Yes, a partial derivative is a vector and yes, a vector is an object with an upper index.

The above statement may seem contradictory, but in fact it is not for the following reason. A vector is an abstract quantity that is an element of a "vector space". In this case, the vector space that is being discussed is the tangent space. On a vector space, one can choose a basis, any basis. Once a basis has been chosen, any other vector in the vector space can be described by simply prescribing a set of numbers. For instance in ${\mathbb R}^2$ (rather the corresponding affine space), one can choose a basis of vectors as ${\hat x}$ and ${\hat y}$. Once this has been done any other vector can be described simply by 2 numbers. For instance the numbers $(1,2)$ really implies that we are talking about the vector ${\hat x} + 2 {\hat y}$.

How does the discussion above apply here?

On the tangent space, a natural choice of basis are the set of partial derivatives $\partial_\mu = \{ \partial_0 , \partial_1 , \partial_2 , \partial_3 \}$ (assuming we are in $M_4$. Each partial derivative is in itself a vector.

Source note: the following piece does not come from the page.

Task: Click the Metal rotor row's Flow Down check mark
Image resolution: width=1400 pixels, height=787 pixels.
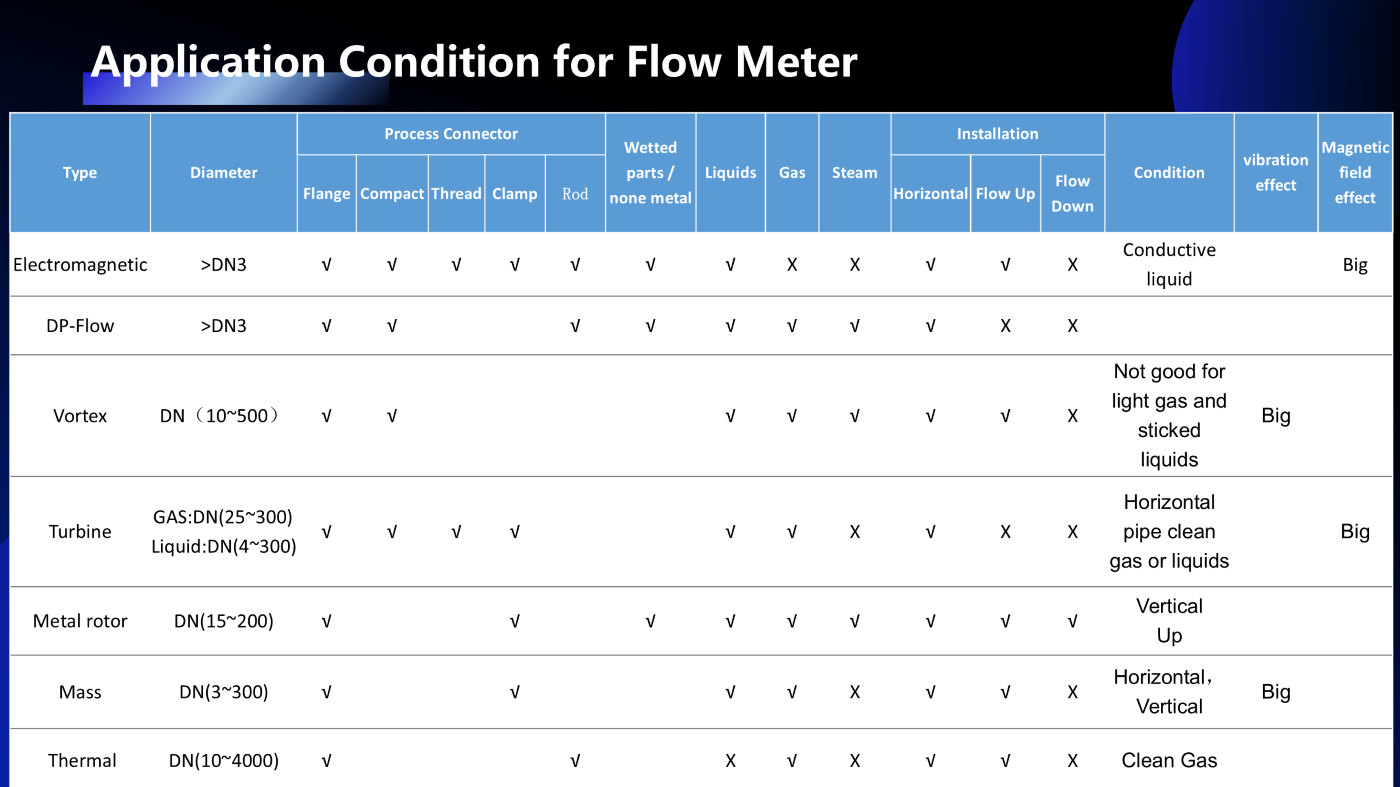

Now, once this basis has been chosen, every other vector can be described by a set of 4 numbers $v^\mu = (v^0 , v^1 , v^2 , v^3)$ which corresponds to the vector $v^\mu \partial_\mu$. It is this sense, that the bold statement above is true. Often, since the basis of partial derivatives is obvious, one simply describes a vector as an object with an upper index $v^\mu$.

Next, let us discuss co-vectors (quantities with a lower index). These are lements of the dual vector space (which is the space of linear functions on the vector space) of the tangent space. Given the partial derivative basis on the tangent space, one then has a natural basis in the cotangent space denoted by $dx^\mu = \{ dx^0 , dx^1 , dx^2 , dx^3 \}$. Note that each differential itself is a covector. This natural basis is defined by the relation $dx^\mu (\partial_\nu ) = \delta^\mu_\nu$. As before, once this natural basis has been chosen, any element of the cotangent space can be described by 4 numbers, namely $v_\mu = \{ v_0, v_1 , v_2 , v_3 \}$ which corresponds to the covector $v_\mu dx^\mu$.

In summary, $\partial_\mu$ for each $\mu$ corresponds to a 4-dimensional vector whereas $v^\mu$ for each $\mu$ corresponds to 4 components of a single vector. Similarly, $dx^\mu$ for each $\mu$ corresponds to a 4-dimensional covector whereas $v_\mu$ for each $\mu$ corresponds to 4 components of a single covector.

PS 1 - Sometimes people like to use bases other than $\partial_\mu$ and $dx^\mu$ on the tangent and cotangent spaces respectively. These are known as non-coordinate bases.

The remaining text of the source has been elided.